Y el espíritu del poeta de la antigüedad pagana le habló, y éstas pudieron ser más o menos sus palabras: «Te está vedado el acceso directo a la montaña de la luz; los tres animales te impiden la visión de Dios y la vuelta a tu ciudad… Yo he venido a mostrarte otro camino, el único que te está permitido cruzar; un camino que te llevará por todo lo existente, comenzando por las profundidades del abismo más hondo para ascender al fin a la luz. Y para que no vaciles ni temas, te daré una señal: me envía tu amada muerta, esa dama a quien ensalzaste en tus poemas juveniles, la mujer que fue el sol de tu juventud, que esta misma noche ha descendido desde el Cielo más alto hasta las profundidades del Averno para pedirme —puesto que fuiste en otro tiempo mi discípulo— que te ayudara a salir de esta encerrona que te tiende el destino.»

Entonces el hombre supo que el amor, la juventud y la poesía —esa triple constelación que en otro tiempo dominara su vida— habían retomado a su alma de improviso en un momento en que estaba a punto de traicionarlas. Sí, el amor, la juventud, y la poesía habían hecho renacer en lo más profundo de su espíritu las llamas de un entusiasmo casi olvidado, le habían despertado para que recobrara su auténtica individualidad, para que ahuyentara de su yo las tinieblas que lo cubrían, aun cuando la tarea era casi sobrehumana, y el camino muy escarpado y sombreado de ocultos terrores. Y así nuestro personaje sigue al antiguo poeta en su viaje hacia las profundidades.

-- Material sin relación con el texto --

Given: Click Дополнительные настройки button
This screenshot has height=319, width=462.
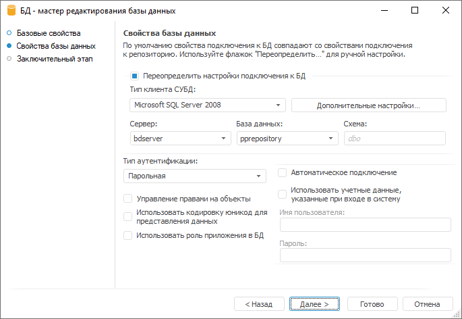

Posteriormente el poeta relatará esta peregrinación asombrosa durante siete días alrededor del mundo, y la mayor parte de la gente la mirará con desconfianza e incredulidad. Pero ¿por qué ha de ser todo esto más inverosímil que los infortunios concretos que persiguieron a este hombre, como su exilio atestiguado por la historia o sus avatares de represaliado por cuestiones políticas? ¿No fueron todas estas circunstancias objetivas el principio de todo lo demás, las que le condujeron a alcanzar cotas mucho más altas que los éxitos sociales a los que había aspirado? Sobre todo teniendo en cuenta que en su viaje atesoró las dádivas y riquezas procedentes de las almas inmortales de los tres reinos de ultratumba.

Esto no es un cuento, ni tampoco un sueño: es un viraje vital. Y aquel que lo experimentó, ya sea como visión de creencias admitidas, como ficción poética, o bajo cualquier otra forma de realidad activa, refirió todo su desarrollo en un libro que se ha convertido en el poema más famoso de la literatura universal. Tiempo después de morir su autor se le llamó Divina Commedia.[1] Y al hombre, Durante Alaghieri, Aldighieri o Alighieri,[2] que fue salvado de la confusión y del anonimato y conducido a la inmortalidad histórica, le conoce cada uno de nosotros por su nombre abreviado de Dante.